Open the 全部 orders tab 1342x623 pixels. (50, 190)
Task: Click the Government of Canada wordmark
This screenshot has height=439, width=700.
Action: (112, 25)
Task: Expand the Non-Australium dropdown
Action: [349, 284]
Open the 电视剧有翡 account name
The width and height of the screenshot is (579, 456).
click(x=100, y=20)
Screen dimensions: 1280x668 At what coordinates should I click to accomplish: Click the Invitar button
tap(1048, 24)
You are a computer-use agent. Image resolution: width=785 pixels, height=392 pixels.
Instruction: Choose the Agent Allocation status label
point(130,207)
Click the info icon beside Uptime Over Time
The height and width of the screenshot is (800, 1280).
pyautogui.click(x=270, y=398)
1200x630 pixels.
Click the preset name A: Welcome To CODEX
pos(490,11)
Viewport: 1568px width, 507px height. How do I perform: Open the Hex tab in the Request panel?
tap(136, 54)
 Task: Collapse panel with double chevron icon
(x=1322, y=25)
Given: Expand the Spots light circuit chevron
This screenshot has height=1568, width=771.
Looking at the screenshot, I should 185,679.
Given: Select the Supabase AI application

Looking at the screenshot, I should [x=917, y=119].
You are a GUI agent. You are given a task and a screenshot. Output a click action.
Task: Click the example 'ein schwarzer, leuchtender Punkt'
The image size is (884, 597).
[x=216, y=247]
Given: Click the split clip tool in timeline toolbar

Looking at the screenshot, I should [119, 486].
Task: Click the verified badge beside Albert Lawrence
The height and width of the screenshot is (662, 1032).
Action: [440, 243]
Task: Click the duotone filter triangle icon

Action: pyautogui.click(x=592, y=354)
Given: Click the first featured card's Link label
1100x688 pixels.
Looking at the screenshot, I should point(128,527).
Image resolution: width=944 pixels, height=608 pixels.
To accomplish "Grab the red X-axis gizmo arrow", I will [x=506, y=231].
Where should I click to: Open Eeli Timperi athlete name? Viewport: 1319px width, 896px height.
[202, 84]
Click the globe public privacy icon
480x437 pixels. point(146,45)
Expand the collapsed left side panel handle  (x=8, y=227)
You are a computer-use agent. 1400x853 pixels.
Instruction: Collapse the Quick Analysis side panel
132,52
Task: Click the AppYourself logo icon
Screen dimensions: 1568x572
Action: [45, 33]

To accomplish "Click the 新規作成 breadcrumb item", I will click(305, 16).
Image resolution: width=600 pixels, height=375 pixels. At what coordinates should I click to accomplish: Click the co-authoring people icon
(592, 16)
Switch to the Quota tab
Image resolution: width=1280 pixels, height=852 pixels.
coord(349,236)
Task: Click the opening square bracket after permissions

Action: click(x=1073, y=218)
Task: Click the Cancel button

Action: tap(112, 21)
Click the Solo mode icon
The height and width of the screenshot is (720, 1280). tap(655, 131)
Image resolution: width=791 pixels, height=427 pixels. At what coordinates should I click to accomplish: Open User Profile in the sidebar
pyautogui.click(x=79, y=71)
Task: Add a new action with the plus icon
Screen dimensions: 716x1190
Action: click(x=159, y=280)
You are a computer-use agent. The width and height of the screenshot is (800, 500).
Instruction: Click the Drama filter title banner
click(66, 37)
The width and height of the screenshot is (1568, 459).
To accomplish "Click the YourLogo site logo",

**What needs to be done**: How many lines in the rows above contain the string "will"? Reply with the number only.

**Exercise answer**: 2